EXERCISE BRIEF:
Only one stretch of the data below is needed. Output the lines from the one with "Image resolution: width=1568" up to and including the one with "Given: Close the export dialog with X icon", exactly as they stand.

SOURCE MATERIAL:
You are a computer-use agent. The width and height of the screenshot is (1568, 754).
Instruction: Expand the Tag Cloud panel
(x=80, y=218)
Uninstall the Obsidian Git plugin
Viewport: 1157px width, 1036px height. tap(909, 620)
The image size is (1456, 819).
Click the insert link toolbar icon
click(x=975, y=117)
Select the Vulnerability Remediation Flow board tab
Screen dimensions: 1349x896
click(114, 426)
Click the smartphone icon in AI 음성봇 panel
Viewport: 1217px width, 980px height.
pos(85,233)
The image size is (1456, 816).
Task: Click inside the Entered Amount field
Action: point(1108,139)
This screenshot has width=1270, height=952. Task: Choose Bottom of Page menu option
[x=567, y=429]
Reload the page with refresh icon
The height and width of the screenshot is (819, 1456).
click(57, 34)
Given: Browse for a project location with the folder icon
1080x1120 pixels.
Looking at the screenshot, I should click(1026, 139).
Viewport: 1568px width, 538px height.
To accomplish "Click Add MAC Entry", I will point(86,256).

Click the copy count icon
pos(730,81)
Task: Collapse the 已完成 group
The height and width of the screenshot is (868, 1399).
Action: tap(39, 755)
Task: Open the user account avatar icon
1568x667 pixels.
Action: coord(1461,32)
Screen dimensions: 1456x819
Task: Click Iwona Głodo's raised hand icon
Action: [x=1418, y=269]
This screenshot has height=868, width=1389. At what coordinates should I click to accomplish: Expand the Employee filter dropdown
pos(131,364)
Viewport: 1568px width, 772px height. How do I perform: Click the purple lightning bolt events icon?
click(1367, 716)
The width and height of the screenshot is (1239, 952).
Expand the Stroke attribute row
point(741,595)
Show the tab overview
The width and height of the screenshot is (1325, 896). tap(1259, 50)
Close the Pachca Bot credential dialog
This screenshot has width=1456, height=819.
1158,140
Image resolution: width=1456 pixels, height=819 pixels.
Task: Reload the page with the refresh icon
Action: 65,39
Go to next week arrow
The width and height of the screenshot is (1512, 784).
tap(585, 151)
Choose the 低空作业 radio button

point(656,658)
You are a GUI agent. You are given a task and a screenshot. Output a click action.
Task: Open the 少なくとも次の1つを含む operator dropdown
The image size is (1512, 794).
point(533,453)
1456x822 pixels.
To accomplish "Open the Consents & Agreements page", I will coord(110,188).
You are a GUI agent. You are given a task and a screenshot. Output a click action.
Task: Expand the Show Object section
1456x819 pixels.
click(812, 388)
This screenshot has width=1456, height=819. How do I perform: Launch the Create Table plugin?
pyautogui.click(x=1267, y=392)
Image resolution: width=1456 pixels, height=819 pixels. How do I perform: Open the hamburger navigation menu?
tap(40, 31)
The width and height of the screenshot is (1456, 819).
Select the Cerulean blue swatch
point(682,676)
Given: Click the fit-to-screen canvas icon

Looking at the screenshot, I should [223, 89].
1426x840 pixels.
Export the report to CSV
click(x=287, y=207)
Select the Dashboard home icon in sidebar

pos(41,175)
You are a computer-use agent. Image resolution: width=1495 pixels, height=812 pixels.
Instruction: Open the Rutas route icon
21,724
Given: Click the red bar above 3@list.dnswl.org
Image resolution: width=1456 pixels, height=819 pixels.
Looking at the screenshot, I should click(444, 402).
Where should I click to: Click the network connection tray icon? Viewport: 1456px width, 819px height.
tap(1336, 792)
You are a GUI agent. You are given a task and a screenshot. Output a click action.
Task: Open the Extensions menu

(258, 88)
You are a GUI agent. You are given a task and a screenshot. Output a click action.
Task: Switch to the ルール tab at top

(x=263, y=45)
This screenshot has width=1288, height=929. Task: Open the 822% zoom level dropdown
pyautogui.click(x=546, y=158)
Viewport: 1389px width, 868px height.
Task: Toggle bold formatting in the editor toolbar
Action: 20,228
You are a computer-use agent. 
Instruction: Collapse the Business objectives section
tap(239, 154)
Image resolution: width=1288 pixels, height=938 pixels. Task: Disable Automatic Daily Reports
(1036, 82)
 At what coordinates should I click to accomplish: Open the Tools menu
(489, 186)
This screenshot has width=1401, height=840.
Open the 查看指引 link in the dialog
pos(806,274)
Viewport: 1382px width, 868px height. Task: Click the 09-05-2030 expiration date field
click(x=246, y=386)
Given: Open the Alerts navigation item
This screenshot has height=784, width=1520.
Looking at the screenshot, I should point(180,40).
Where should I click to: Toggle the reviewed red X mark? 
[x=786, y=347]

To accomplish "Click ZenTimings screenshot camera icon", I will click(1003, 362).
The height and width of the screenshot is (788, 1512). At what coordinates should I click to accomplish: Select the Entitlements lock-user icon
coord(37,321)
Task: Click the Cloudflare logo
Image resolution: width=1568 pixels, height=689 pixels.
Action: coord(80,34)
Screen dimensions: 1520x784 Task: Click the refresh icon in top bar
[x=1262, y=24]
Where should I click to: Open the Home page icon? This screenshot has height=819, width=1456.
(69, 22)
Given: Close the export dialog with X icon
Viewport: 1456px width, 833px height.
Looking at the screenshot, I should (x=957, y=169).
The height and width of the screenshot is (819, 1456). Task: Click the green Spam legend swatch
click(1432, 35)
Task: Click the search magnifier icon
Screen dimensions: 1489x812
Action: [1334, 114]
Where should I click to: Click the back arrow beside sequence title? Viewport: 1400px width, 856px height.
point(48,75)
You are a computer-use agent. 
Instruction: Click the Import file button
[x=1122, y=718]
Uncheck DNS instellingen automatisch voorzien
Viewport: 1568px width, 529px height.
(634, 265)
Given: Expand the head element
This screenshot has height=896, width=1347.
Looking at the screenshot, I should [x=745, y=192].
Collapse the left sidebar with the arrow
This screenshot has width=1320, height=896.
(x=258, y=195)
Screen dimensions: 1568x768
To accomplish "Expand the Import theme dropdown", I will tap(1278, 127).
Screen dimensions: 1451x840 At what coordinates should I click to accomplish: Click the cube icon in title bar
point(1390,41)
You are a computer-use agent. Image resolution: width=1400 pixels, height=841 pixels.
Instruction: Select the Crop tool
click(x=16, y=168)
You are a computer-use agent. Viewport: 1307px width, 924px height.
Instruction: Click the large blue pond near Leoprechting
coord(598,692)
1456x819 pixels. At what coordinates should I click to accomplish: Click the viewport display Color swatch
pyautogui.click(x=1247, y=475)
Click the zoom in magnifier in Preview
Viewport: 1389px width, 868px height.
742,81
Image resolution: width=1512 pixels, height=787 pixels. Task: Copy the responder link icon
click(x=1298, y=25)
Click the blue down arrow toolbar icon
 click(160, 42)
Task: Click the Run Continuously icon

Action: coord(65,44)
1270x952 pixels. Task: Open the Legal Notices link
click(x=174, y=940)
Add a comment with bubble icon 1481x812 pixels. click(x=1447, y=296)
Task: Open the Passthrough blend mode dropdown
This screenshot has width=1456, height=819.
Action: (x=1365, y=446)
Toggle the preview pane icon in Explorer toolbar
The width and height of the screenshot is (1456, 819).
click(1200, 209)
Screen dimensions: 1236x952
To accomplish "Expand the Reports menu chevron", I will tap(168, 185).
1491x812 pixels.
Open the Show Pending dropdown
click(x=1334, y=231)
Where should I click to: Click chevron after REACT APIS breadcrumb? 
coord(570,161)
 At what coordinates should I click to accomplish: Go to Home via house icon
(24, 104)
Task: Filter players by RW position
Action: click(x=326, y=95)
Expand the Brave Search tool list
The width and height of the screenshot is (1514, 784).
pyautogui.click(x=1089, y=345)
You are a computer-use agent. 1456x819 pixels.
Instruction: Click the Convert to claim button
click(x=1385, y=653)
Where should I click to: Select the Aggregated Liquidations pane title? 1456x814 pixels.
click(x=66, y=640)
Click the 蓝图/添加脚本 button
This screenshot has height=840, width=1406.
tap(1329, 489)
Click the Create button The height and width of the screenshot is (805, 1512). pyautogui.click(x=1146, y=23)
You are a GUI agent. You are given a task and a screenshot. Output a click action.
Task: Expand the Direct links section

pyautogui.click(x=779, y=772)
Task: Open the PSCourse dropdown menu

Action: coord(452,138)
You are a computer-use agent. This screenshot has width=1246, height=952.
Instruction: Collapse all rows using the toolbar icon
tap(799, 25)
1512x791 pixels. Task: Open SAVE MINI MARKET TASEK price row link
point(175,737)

RESULT:
Image resolution: width=1568 pixels, height=689 pixels.
Action: coord(80,34)
Screen dimensions: 1520x784 Task: Click the refresh icon in top bar
[x=1262, y=24]
Where should I click to: Open the Home page icon? This screenshot has height=819, width=1456.
(69, 22)
Given: Close the export dialog with X icon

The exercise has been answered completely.